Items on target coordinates

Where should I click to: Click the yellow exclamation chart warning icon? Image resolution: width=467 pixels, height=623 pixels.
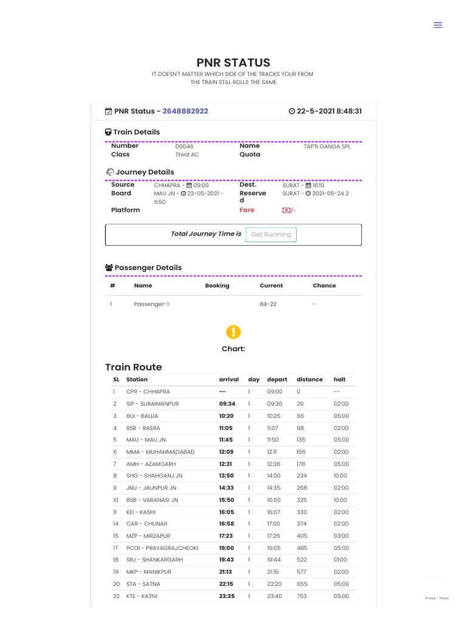[x=234, y=332]
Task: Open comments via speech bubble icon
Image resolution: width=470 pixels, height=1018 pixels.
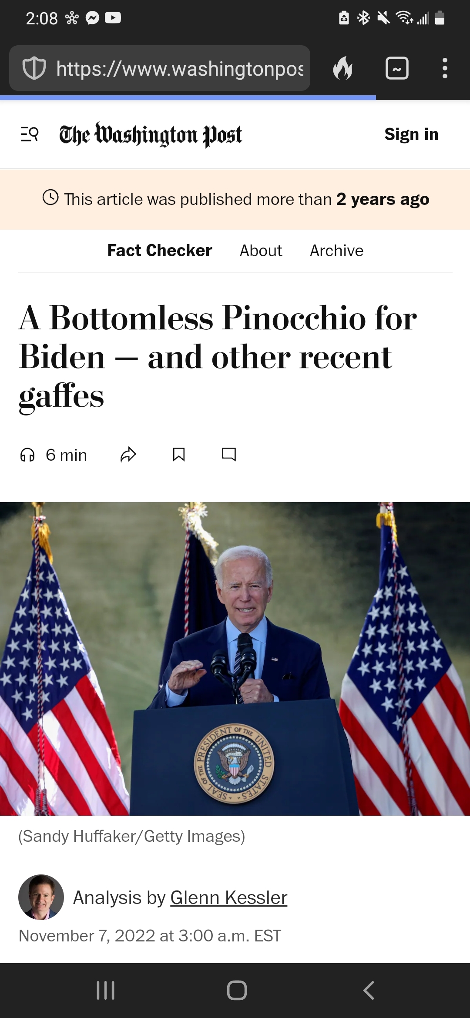Action: (x=229, y=455)
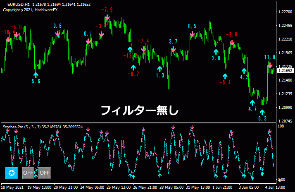The width and height of the screenshot is (295, 192).
Task: Click the cyan up arrow above 0.3
Action: [262, 112]
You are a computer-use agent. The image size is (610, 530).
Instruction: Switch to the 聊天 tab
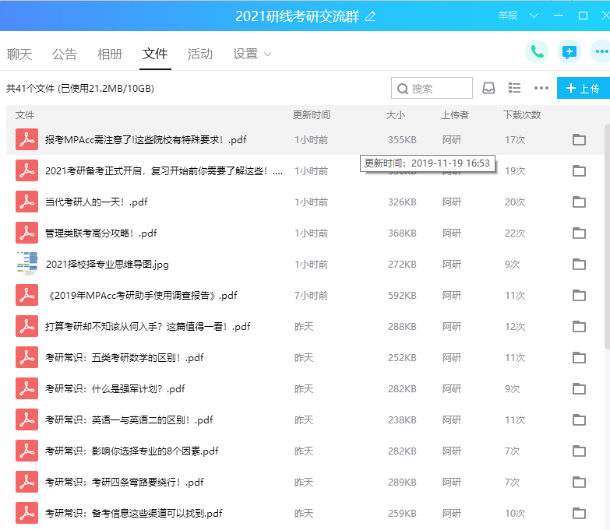tap(19, 54)
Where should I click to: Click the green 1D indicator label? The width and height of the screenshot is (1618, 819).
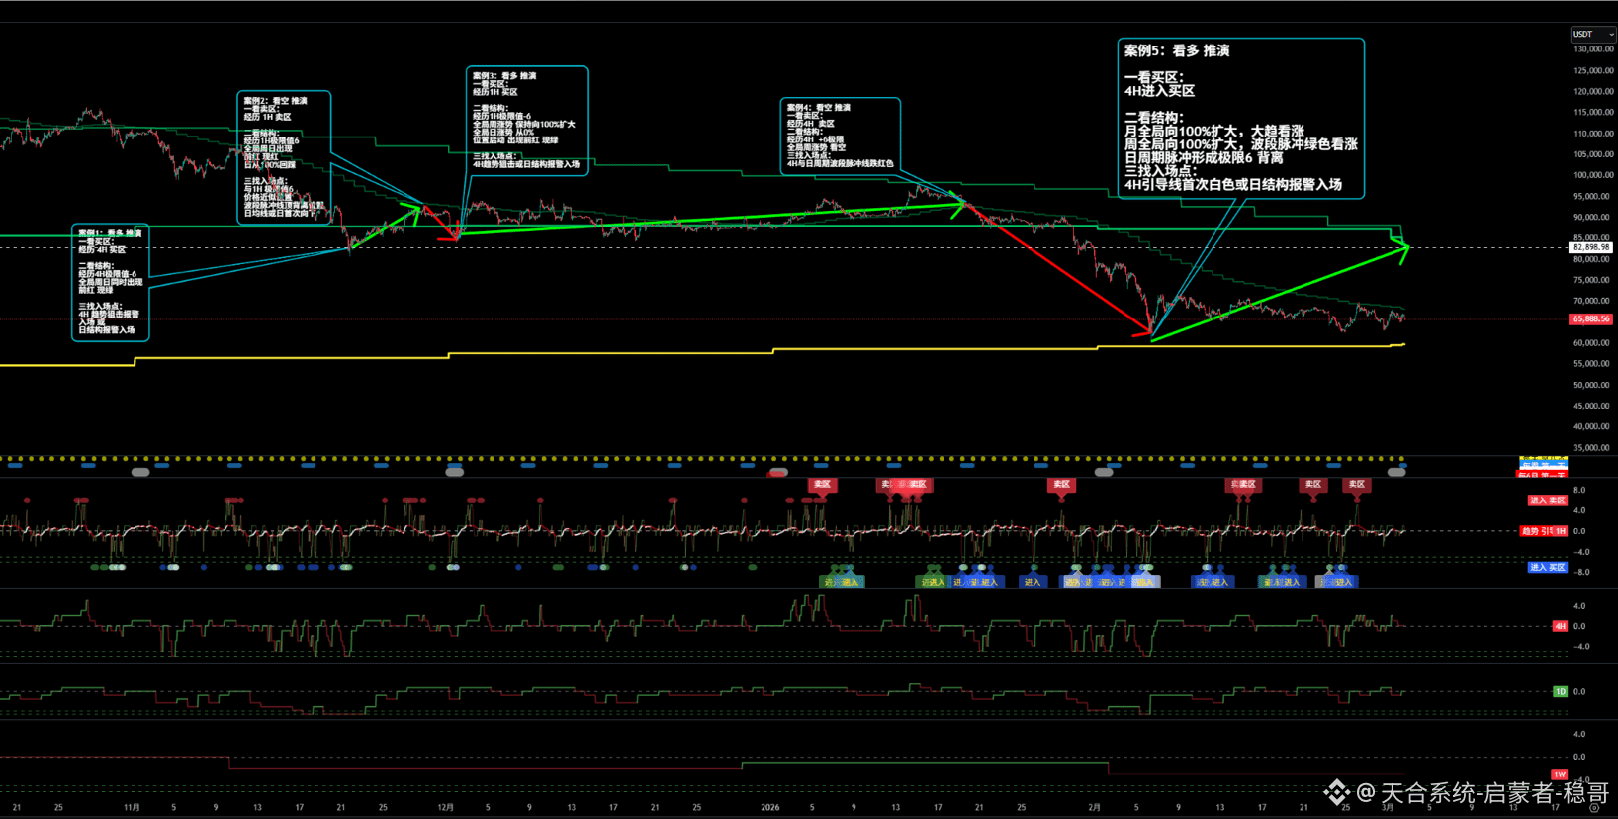coord(1560,692)
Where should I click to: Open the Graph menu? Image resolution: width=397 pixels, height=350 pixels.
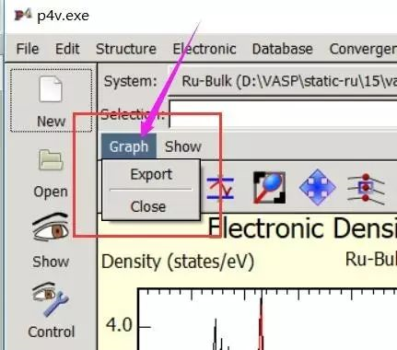(129, 146)
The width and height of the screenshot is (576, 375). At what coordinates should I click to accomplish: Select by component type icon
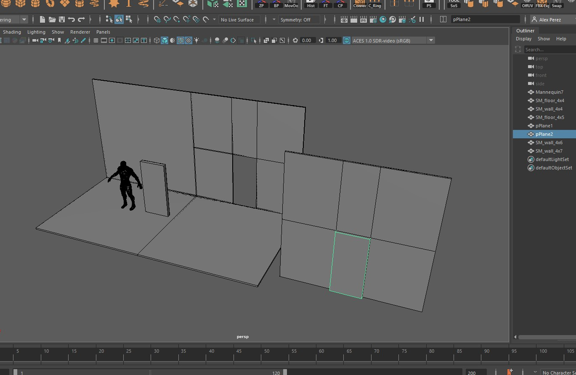click(x=129, y=20)
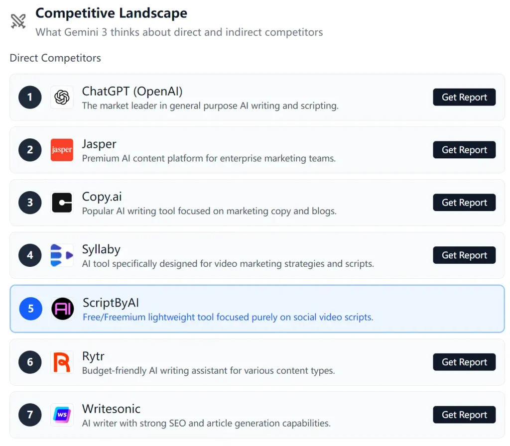Viewport: 510px width, 446px height.
Task: Select the ScriptByAI logo
Action: (62, 309)
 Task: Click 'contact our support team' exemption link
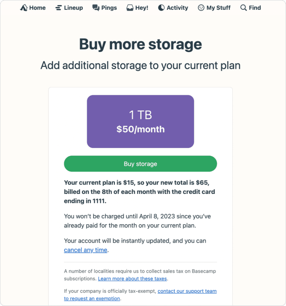click(x=187, y=291)
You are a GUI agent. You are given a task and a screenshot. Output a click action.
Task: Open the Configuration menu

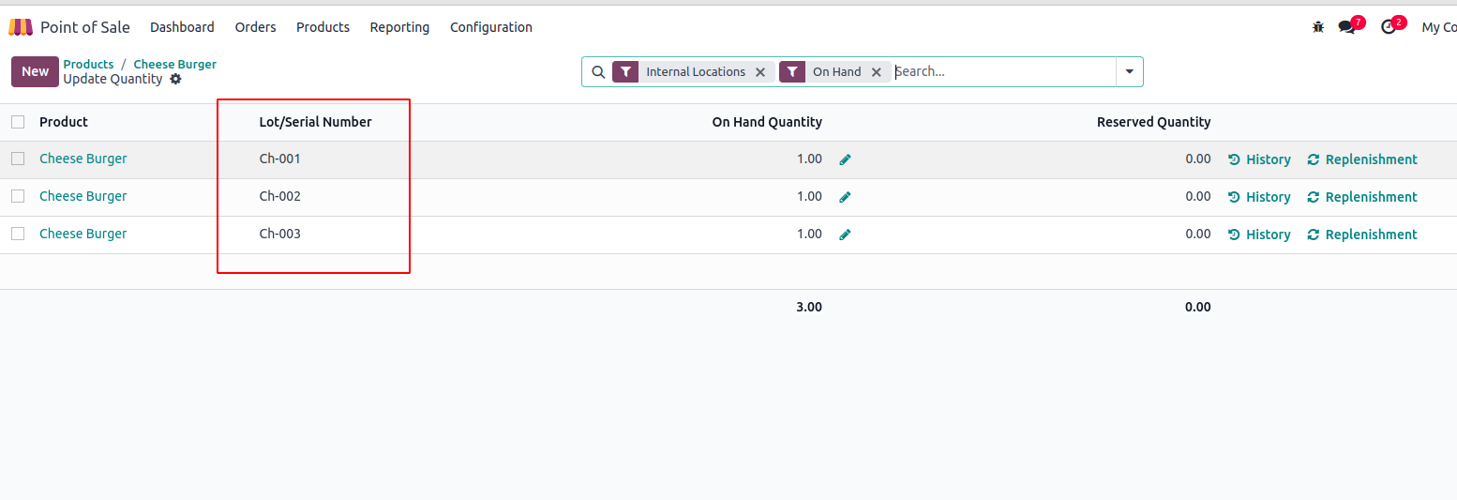click(490, 27)
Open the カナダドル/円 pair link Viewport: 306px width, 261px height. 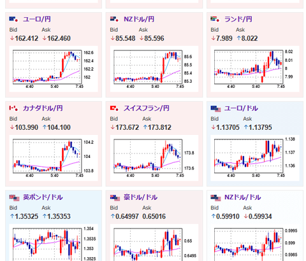(43, 108)
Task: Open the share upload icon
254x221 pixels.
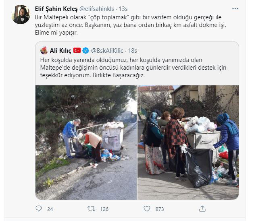Action: pyautogui.click(x=202, y=209)
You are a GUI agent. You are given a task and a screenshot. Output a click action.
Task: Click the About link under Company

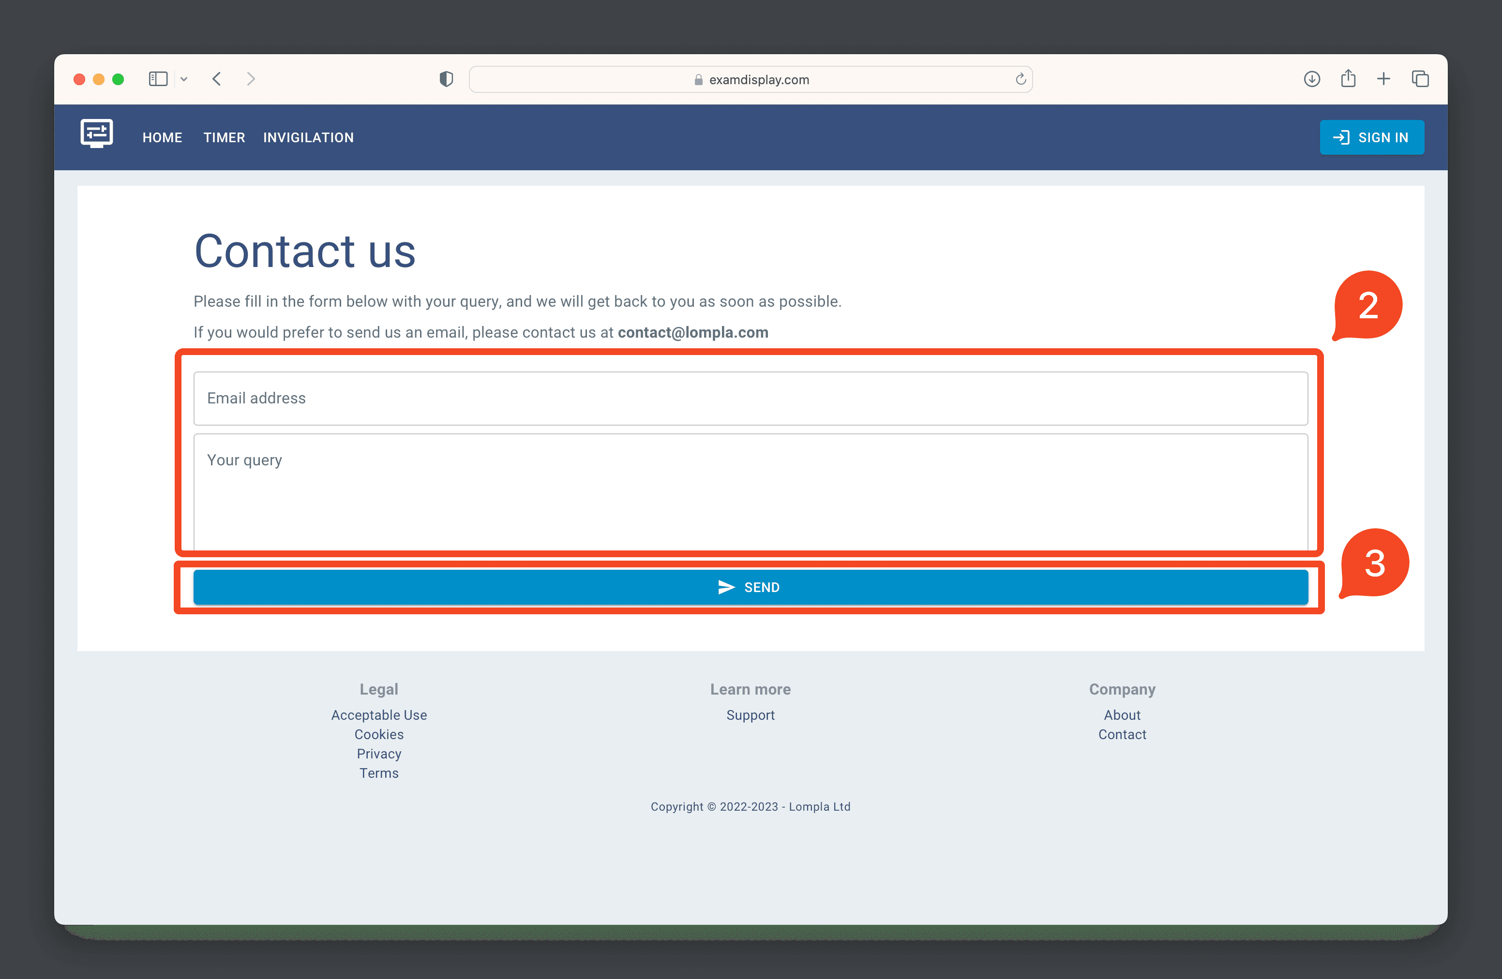(x=1122, y=715)
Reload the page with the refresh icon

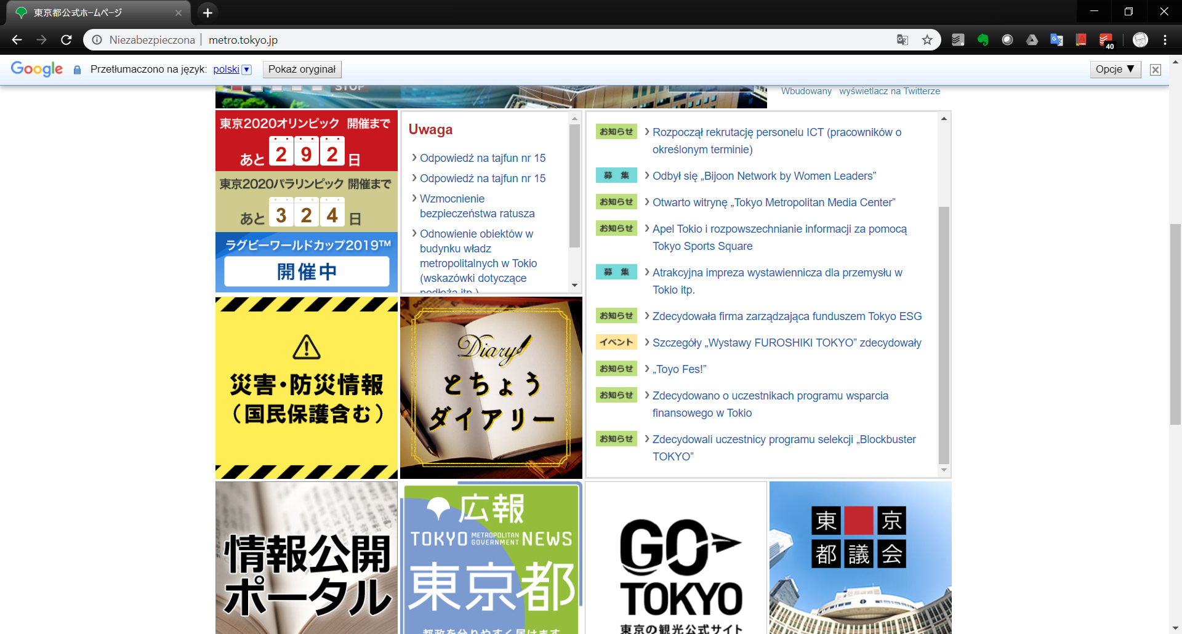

**DIRECTION**:
Copy out the items word for word, from the first one through the line containing "coord(1560,692)", with both ends included. Leave the pictures out of your answer.

**ANSWER IN FULL**:
Where should I click to: Click the yellow exclamation chart warning icon? Image resolution: width=467 pixels, height=623 pixels.
[x=234, y=332]
Task: Open comments via speech bubble icon
Image resolution: width=470 pixels, height=1018 pixels.
Action: (x=229, y=455)
The width and height of the screenshot is (295, 192).
Task: Click the cyan up arrow above 0.3
Action: [262, 112]
You are a computer-use agent. The image size is (610, 530).
Instruction: Switch to the 聊天 tab
tap(19, 54)
Where should I click to: Click the green 1D indicator label? The width and height of the screenshot is (1618, 819).
coord(1560,692)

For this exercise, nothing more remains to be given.